▸ DOCUMENT EXCERPT
******

Commercial Lease Inducements and Tax Treatment

Often with commercial leases a tenant will seek or be offered a form of inducement for its lease of premises, generally to allow for tenant improvements to the space.  There are three common types of inducements:  a cash payment; a rent holiday or free rent period; or a build-out or construction allowance to be paid by landlord to the tenant.   Each of these types of lease inducements are treated differently for tax purposes, and the structuring of the inducement package can impact its tax treatment for both parties to the lease.  With respect to any form of inducement, the parties’ treatment of the inducement should be clearly set forth in the lease, and should be treated consistently between the landlord and tenant for tax purposes.

Cash Payments:  A cash payment, unrestricted as to its use after receipt by the tenant, will generally have to be declared as taxable income by the tenant in the year received.   If the tenant were to use such cash for tenant improvements to real property, the tenant would be able to depreciate the improvement costs over a 39 year period (39 years is the current recovery period for commercial real property improvements under IRC §168(c))[1].  Generally in the event of such a cash payment, the landlord would treat the payment as a cost of acquiring the lease, and amortize the cost over the term of the lease under IRC §178.   The IRS has carved out an exception for a cash payment made for the purpose of, and restricted for the purpose of, a construction allowance for retail tenant improvements to real property, which is addressed below.

******

▸ SOURCE DATA
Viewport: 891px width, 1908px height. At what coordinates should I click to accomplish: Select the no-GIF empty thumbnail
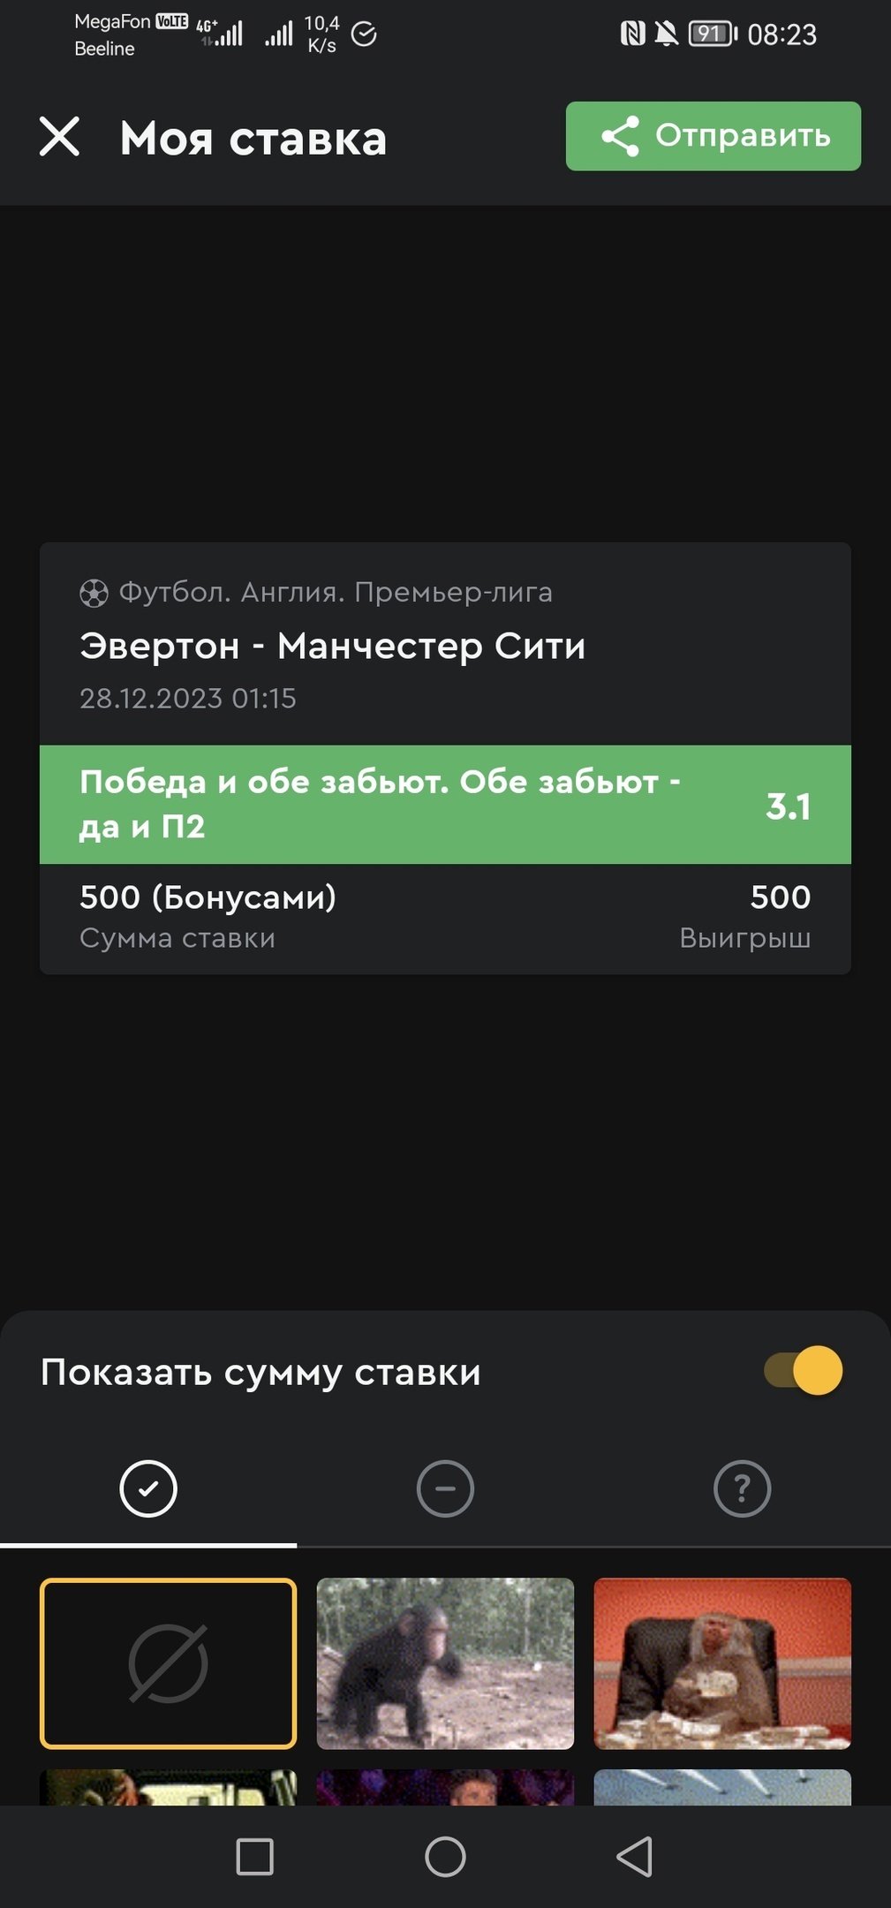pos(168,1663)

******

Print the part of the text about commercial lease inducements from "Cash Payments:  A" up to and including "is addressed below.". Rely only on the text about commercial lease inducements and ignore the data.

▸ COMPLETE RESPONSE
Cash Payments:  A cash payment, unrestricted as to its use after receipt by the tenant, will generally have to be declared as taxable income by the tenant in the year received.   If the tenant were to use such cash for tenant improvements to real property, the tenant would be able to depreciate the improvement costs over a 39 year period (39 years is the current recovery period for commercial real property improvements under IRC §168(c))[1].  Generally in the event of such a cash payment, the landlord would treat the payment as a cost of acquiring the lease, and amortize the cost over the term of the lease under IRC §178.   The IRS has carved out an exception for a cash payment made for the purpose of, and restricted for the purpose of, a construction allowance for retail tenant improvements to real property, which is addressed below.